Après la chienlit de décembre
Ne manquait à cette étape orléanaise que le nouveau secrétaire départemental du mouvement dans le Loiret, 45 ème département (bien vu !) visité. Il a pour nom Luc Buchaton, notaire de profession et Montargois, il n’avait pu faire le déplacement place du Martroi mercredi. « Nos militants travaillent, ce ne sont pas des professionnels de la politique », a expliqué le candidat à la Présidentielle. Une fédération du Loiret secouée en décembre 2015 par la chienlit, un terme du vocabulaire gaulliste, mouvement dont se réclame Nicolas Dupont Aignan. En effet, sa secrétaire départementale, Catherine de Metz avait été exclue du parti après avoir appelé à voter pour la liste Vigier-Peltier (UDI-LR) au second tour des régionales, puis réintégrée après un démenti, au terme d’un épisode abracadabrantesque.

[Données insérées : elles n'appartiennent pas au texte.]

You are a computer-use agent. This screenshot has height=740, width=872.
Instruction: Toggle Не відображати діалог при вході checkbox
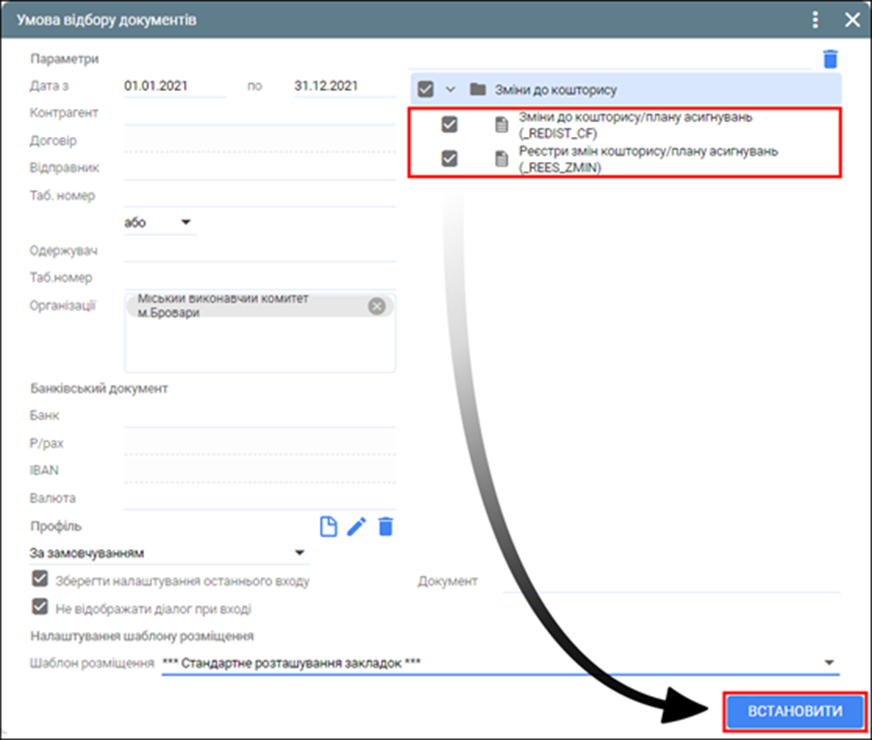[x=41, y=607]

Nicolas Dupont-Aignan ne s’attarde pas sur ces ratés et préfère donner la parole au responsable jeune du Loiret, Franck Kenmogane qui, dit-il, a « découvert Debout la France à l’émission Mots croisés » et qui se dit « sûr que Nicolas Dupont-Aignan sera président » à cause de « sa sincérité, ses valeurs » .
Quand la France sera à nouveau libre

debout la France revendique une centaine de militants dans le Loiret.
Fin mai à Blois Nicolas Dupont-Aignan avait déjà présenté son ouvrage, « France lève-toi et marche » et cette « alternative » qu’il veut représenter à côté de la bande des trois, PS-LR et FN. Ce drapeau français qu’il porte à la boutonnière, il dit qu’il ne « l’enlèvera que lorsque la France sera à nouveau libre ».
Cela passe par une souveraineté retrouvée au sein de l’Europe. Interrogé sur le brexit et surtout sur ses conséquences calamiteuses dans le camp vainqueur, Nicolas Dupont-Aignan estime qu’il s’agit de « propagande » en France. Pour lui, Mme Theresa May, qui semble se détacher pour occuper le “10 downing street” après que Boris Johnson et Nigel Farage, les chantres du Brexit, aient quitté le navire, « est plus à droite que moi ». Contrairement à Marine le Pen qui veut un « frexit », le député de l’Essonne revendique pour l’Europe « une ligne alternative, de bon sens. On change radicalement l’Union européenne ».
Rien depuis Airbus
Il veut supprimer la Commission, le Parlement, avec un retour aux frontières nationales. Pour une Europe gaullienne, avec de grands projets : « depuis Airbus nous n’avons rien fait ». Et il prévient, « Soit nos partenaires changent aussi, soit on s’en va ». Enfin, interrogé sur l’affaire de l’Aïd en période d’examen, Nicolas Dupont-Aignan estime qu’il ne « faut pas monter l’affaire en épingle » mais que faute de connaître à l’avance la date exacte de cette fête musulmane, il était difficile de prévoir une adaptation du côté de l’Education nationale. Et que de toutes façons l’école doit d’abord être laïque et qu’il n’y a qu’une seule fête religieuse, “c’est Noël”, car “c’est la culture française”.